## start DOCUMENT SEGMENT
Sunday, May 23, 2010

“The tragic flaw in Paul’s philosophy” plus 2 more

“The tragic flaw in Paul’s philosophy” plus 2 more


The tragic flaw in Paul’s philosophy

Posted: 22 May 2010 09:37 PM PDT

We have never met Rand Paul, Kentucky's brand-new Republican nominee for the United States Senate, but we would bet almost anything we have that there isn't a racist bone in his body, despite his recent statements decrying the public accommodations section of the Civil Rights Act of 1964.

Paul, like his father, Ron Paul, is simply an honest follower of a superficial and ultimately dangerous philosophy called Objectivism, which holds that personal selfishness is the proper and moral purpose in life, and that any constraints on that selfishness are crimes against liberty and therefore immoral. Think of Gordon Gekko's "Greed is Good" speech in the movie Wall Street, and you have the basic idea of Objectivism.

The philosophy of Objectivism was the brainchild of novelist Ayn Rand, who wasn't a philosopher and really wasn't much of a novelist, either. An intellectual anti-communist who had come to America from the USSR on a student visa in the '20s, Rand wrote a couple of best-selling novels, The Fountainhead and Atlas Shrugged, that were to form the basis of Objectivism, which sneeringly rejected altruism in favor of enlightened self-interest.
## end DOCUMENT SEGMENT
** WRITTEN EXERCISE A **
Rewrite the entries from the line that contains "Task: Toggle the chat" through the line that contains "Pick the red", replacing "screenshot" with "screen capture" and keeping everything else the same.
## start INPUT RECORDS
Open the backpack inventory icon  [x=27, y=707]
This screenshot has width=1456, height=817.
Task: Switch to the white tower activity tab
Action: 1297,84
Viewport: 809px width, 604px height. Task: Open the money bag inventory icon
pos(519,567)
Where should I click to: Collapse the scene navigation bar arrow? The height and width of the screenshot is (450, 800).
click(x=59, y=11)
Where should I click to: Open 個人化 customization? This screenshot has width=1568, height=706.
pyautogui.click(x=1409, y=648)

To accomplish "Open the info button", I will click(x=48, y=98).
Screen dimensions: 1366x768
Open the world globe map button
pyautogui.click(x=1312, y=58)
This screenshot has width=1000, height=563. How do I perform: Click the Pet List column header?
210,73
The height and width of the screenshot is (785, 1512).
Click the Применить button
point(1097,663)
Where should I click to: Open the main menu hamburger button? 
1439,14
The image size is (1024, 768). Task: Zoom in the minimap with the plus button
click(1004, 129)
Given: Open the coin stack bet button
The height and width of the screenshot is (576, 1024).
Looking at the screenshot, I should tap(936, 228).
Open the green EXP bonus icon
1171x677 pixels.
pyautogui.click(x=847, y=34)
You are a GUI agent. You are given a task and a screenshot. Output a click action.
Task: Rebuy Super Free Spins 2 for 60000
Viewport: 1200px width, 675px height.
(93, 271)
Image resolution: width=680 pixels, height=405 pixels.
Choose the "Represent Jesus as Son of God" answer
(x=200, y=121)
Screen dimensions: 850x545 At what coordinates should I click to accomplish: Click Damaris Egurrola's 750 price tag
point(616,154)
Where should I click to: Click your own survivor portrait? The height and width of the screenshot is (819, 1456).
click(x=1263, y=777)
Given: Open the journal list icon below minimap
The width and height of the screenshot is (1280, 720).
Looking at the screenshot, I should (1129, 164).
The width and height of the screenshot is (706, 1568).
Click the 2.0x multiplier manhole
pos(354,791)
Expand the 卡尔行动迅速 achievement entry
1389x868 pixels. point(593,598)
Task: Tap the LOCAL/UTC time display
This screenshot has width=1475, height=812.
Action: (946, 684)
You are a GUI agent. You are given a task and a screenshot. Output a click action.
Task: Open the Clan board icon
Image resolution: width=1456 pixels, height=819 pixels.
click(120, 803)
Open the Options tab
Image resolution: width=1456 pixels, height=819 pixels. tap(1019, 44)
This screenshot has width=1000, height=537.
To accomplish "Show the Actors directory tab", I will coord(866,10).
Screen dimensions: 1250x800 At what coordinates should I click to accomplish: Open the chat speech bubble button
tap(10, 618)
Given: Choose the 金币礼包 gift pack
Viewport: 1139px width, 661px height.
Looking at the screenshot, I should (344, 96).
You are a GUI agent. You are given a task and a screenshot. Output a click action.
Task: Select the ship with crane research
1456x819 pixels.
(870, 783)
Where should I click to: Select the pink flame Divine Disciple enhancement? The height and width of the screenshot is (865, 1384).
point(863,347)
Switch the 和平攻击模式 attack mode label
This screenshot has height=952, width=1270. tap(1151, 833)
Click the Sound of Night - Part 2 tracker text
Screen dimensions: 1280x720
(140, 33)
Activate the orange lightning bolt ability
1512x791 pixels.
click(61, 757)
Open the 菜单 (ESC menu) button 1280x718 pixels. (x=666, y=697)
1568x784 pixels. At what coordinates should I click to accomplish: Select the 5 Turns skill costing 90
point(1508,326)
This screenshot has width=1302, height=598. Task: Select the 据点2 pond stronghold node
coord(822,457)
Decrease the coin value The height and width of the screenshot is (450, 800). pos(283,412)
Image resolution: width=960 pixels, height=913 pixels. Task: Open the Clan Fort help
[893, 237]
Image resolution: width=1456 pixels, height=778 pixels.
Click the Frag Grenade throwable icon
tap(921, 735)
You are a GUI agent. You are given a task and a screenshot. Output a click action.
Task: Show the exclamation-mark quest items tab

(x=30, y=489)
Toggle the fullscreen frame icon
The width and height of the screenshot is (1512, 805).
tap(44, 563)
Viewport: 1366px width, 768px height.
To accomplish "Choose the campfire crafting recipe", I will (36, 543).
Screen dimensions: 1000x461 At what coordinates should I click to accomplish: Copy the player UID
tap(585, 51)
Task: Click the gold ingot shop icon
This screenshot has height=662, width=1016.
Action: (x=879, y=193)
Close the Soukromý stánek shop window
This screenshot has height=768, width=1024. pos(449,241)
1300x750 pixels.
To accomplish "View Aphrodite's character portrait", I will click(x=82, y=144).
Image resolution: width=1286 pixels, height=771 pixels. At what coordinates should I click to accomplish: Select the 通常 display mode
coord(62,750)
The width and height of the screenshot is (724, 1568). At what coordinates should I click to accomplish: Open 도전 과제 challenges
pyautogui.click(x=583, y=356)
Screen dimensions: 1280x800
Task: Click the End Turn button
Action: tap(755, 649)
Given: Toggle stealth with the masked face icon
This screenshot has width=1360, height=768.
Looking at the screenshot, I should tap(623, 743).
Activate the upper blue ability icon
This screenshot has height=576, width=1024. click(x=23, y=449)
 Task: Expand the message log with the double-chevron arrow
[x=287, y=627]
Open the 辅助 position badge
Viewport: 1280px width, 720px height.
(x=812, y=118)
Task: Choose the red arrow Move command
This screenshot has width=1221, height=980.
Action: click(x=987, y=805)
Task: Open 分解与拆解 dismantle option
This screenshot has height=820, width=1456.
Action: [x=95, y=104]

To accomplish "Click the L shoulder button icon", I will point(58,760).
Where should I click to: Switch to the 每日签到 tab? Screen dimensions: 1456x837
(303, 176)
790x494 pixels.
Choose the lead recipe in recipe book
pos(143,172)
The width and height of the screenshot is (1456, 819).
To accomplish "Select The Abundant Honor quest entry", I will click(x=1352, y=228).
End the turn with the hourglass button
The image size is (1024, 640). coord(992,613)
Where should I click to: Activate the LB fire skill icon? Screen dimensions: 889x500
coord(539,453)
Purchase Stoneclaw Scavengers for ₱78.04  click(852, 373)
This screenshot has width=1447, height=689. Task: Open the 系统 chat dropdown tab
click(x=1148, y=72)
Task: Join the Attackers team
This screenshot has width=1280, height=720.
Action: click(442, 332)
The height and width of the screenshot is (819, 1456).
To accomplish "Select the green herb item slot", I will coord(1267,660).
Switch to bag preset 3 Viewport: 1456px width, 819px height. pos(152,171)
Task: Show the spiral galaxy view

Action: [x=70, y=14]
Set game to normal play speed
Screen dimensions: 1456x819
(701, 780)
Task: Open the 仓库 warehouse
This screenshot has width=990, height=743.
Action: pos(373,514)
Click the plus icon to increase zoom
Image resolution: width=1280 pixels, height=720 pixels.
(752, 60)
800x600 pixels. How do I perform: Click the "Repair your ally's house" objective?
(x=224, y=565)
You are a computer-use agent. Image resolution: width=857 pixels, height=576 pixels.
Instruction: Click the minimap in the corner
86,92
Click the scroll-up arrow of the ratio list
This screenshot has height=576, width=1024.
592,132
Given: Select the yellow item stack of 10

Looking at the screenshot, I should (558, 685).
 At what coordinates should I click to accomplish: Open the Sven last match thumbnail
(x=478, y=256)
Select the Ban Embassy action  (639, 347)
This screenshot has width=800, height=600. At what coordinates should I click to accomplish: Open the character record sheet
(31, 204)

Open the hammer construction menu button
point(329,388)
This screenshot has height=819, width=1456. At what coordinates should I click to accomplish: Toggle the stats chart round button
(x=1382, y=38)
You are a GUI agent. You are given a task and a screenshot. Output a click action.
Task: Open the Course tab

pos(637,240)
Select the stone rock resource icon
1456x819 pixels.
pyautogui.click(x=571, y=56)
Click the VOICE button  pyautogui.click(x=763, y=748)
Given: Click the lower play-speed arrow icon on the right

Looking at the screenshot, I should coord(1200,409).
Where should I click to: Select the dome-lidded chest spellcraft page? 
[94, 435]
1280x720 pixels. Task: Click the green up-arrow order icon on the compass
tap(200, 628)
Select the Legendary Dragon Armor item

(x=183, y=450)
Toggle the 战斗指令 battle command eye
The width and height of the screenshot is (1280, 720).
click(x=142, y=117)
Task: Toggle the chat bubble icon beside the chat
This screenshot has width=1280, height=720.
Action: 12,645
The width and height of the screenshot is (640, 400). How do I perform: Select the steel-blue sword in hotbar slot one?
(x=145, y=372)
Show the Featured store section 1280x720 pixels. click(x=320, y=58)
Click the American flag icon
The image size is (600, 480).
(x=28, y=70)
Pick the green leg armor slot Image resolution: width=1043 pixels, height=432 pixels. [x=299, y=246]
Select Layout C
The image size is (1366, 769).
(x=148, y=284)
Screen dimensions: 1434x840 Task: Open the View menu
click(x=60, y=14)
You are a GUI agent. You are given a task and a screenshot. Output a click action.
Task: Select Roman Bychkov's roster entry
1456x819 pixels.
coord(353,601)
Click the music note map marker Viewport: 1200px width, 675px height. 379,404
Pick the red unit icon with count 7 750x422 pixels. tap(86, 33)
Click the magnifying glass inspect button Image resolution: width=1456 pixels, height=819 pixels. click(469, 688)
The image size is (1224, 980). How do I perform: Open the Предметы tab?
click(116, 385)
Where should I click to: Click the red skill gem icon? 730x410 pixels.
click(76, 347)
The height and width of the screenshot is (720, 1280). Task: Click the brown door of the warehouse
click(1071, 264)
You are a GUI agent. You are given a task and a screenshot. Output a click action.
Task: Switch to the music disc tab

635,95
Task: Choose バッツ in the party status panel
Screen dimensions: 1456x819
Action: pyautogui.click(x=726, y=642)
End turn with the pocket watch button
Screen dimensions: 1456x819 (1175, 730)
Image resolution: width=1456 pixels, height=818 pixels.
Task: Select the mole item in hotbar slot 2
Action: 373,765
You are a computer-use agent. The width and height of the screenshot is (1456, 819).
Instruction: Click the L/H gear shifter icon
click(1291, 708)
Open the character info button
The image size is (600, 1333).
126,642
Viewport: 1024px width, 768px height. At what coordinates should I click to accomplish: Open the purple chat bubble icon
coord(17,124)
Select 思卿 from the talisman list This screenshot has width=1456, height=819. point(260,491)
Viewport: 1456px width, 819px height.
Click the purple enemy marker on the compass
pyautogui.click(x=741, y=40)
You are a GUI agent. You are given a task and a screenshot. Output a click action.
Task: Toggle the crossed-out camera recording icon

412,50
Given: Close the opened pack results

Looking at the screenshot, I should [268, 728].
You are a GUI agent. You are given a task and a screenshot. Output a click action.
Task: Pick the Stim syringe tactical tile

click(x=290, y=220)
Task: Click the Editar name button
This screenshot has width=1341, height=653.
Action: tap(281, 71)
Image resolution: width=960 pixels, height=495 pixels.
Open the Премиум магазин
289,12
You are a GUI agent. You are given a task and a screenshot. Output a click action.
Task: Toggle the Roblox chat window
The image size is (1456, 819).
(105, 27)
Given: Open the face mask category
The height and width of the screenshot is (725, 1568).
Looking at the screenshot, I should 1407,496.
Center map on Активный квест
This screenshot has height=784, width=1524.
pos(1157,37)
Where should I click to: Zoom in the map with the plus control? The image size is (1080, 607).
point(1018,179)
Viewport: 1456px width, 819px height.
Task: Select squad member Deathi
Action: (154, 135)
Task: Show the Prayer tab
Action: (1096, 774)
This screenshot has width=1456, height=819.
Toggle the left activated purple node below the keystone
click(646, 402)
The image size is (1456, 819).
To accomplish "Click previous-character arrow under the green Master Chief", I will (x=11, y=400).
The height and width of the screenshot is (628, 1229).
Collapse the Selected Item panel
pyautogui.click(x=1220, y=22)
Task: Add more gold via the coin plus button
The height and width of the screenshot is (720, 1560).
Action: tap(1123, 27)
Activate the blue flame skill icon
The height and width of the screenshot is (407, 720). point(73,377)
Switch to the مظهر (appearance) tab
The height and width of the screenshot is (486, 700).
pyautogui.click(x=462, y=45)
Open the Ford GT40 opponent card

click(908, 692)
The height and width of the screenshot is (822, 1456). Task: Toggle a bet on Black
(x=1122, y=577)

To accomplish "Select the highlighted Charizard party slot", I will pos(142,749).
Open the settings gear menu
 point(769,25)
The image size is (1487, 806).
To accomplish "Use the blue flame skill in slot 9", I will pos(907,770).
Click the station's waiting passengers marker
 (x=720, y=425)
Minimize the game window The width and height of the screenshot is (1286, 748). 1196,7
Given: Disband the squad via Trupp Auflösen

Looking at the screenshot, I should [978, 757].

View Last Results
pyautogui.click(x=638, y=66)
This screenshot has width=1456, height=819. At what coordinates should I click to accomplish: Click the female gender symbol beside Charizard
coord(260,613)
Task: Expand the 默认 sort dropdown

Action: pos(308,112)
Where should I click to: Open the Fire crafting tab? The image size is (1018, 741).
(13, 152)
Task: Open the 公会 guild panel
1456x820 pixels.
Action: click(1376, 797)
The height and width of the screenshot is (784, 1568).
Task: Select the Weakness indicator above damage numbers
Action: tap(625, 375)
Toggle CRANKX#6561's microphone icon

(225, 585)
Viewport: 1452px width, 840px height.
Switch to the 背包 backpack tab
## end INPUT RECORDS
** WRITTEN EXERCISE B **
Make an exact copy of the whole piece on Rand Paul and Objectivism.

** TASK RESULT A **
Task: Toggle the chat bubble icon beside the chat
This screen capture has width=1280, height=720.
Action: 12,645
The width and height of the screen capture is (640, 400). How do I perform: Select the steel-blue sword in hotbar slot one?
(x=145, y=372)
Show the Featured store section 1280x720 pixels. click(x=320, y=58)
Click the American flag icon
The image size is (600, 480).
(x=28, y=70)
Pick the green leg armor slot Image resolution: width=1043 pixels, height=432 pixels. [x=299, y=246]
Select Layout C
The image size is (1366, 769).
(x=148, y=284)
Screen dimensions: 1434x840 Task: Open the View menu
click(x=60, y=14)
You are a GUI agent. You are given a task and a screen capture. Output a click action.
Task: Select Roman Bychkov's roster entry
1456x819 pixels.
coord(353,601)
Click the music note map marker Viewport: 1200px width, 675px height. 379,404
Pick the red unit icon with count 7 750x422 pixels. tap(86, 33)

** TASK RESULT B **
Sunday, May 23, 2010

“The tragic flaw in Paul’s philosophy” plus 2 more

“The tragic flaw in Paul’s philosophy” plus 2 more


The tragic flaw in Paul’s philosophy

Posted: 22 May 2010 09:37 PM PDT

We have never met Rand Paul, Kentucky's brand-new Republican nominee for the United States Senate, but we would bet almost anything we have that there isn't a racist bone in his body, despite his recent statements decrying the public accommodations section of the Civil Rights Act of 1964.

Paul, like his father, Ron Paul, is simply an honest follower of a superficial and ultimately dangerous philosophy called Objectivism, which holds that personal selfishness is the proper and moral purpose in life, and that any constraints on that selfishness are crimes against liberty and therefore immoral. Think of Gordon Gekko's "Greed is Good" speech in the movie Wall Street, and you have the basic idea of Objectivism.

The philosophy of Objectivism was the brainchild of novelist Ayn Rand, who wasn't a philosopher and really wasn't much of a novelist, either. An intellectual anti-communist who had come to America from the USSR on a student visa in the '20s, Rand wrote a couple of best-selling novels, The Fountainhead and Atlas Shrugged, that were to form the basis of Objectivism, which sneeringly rejected altruism in favor of enlightened self-interest.